- [MATERIAL FOR THIS EXERCISE]:

+-------+

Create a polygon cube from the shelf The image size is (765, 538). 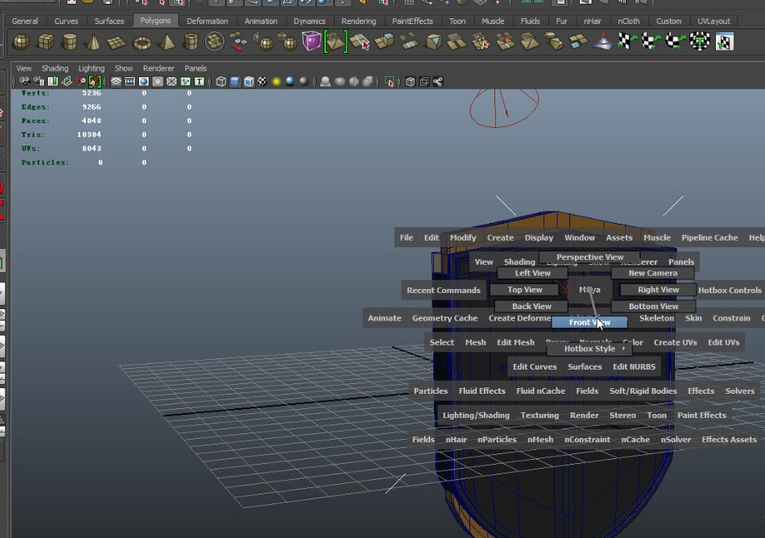(46, 42)
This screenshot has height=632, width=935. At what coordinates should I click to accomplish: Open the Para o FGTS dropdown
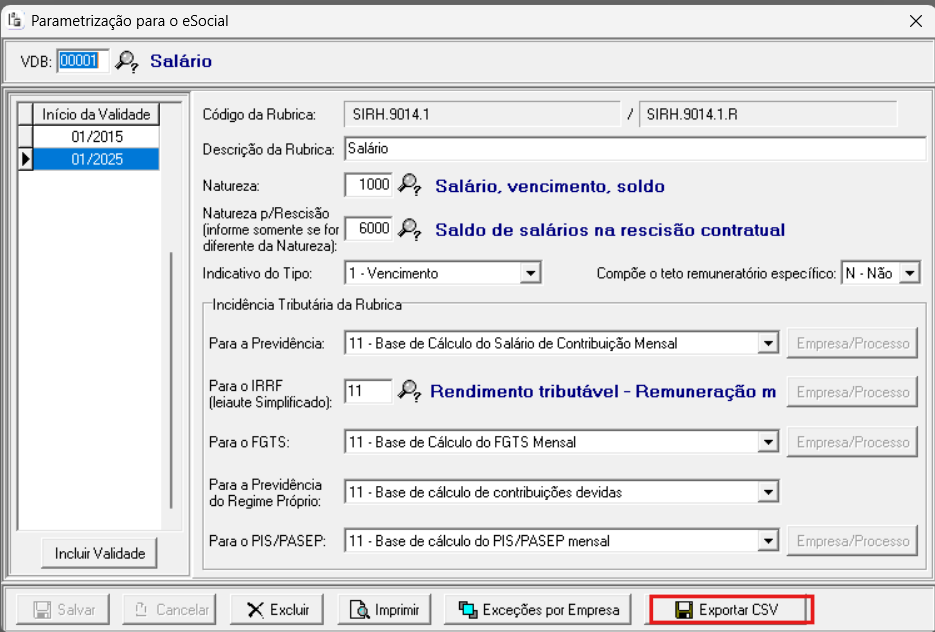(x=768, y=442)
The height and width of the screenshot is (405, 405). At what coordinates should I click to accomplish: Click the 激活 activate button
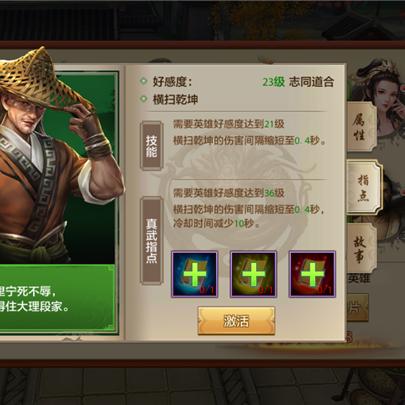pos(236,321)
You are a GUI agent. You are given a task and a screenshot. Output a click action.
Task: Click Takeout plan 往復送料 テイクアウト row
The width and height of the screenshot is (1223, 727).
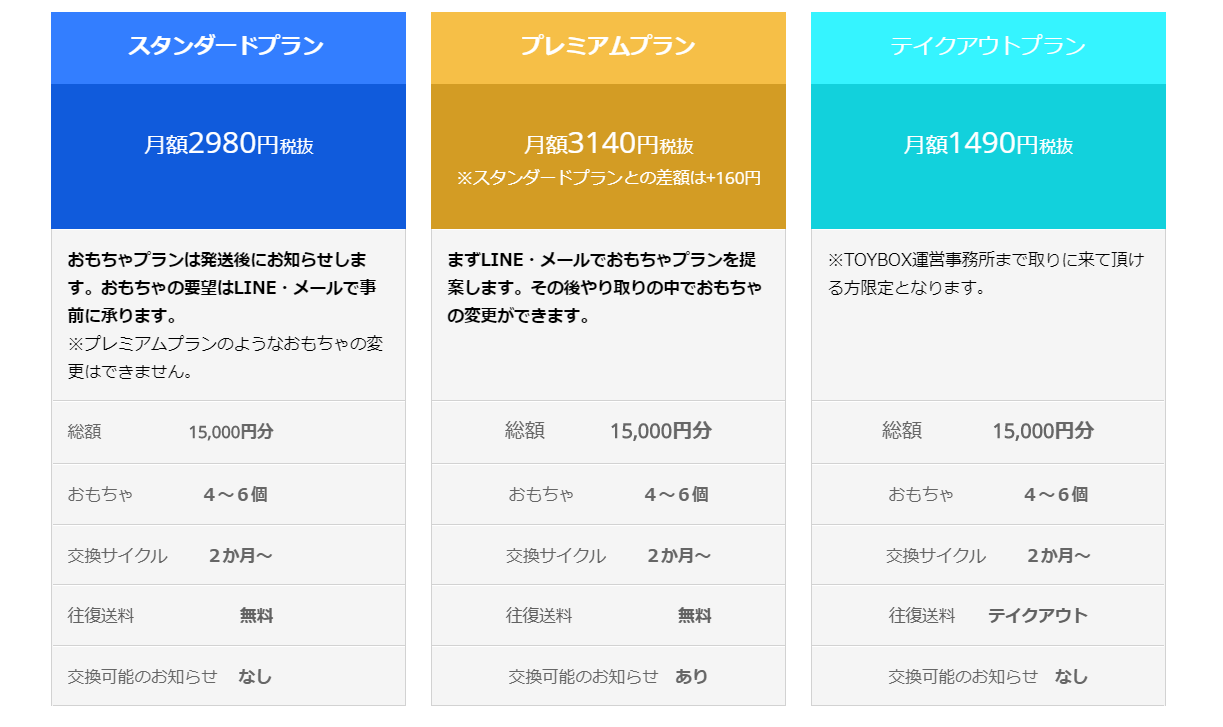(988, 616)
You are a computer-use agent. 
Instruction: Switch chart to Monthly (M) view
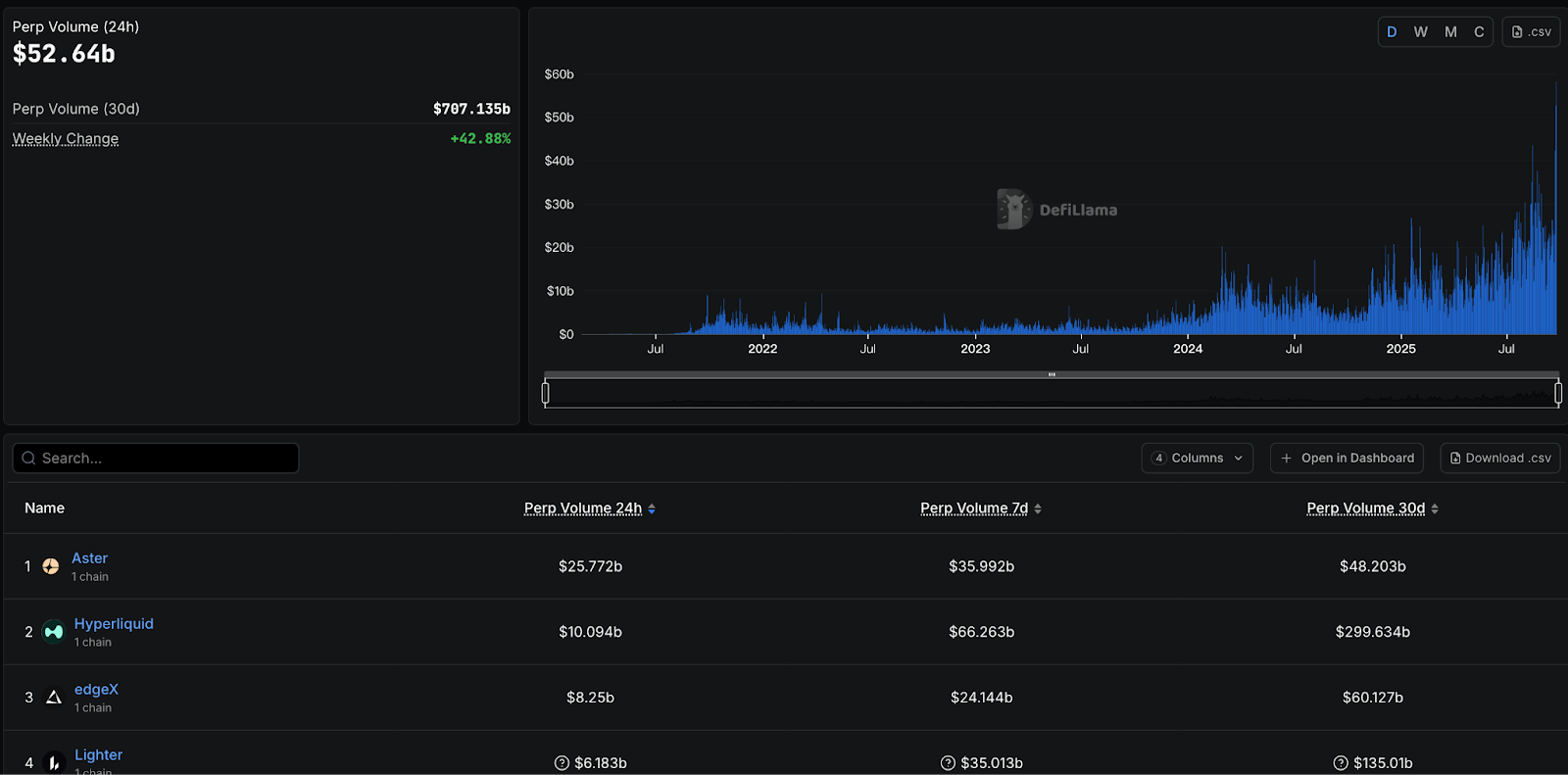pyautogui.click(x=1450, y=32)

+-------+

- [EXERCISE DIRECTIONS]: Please copy out each line in the entries that mentions the string "agent".

- [OUTPUT FOR THIS TASK]:
You are a GUI agent. You are given a task and a screenshot. Output a click action.
You are a computer-use agent. 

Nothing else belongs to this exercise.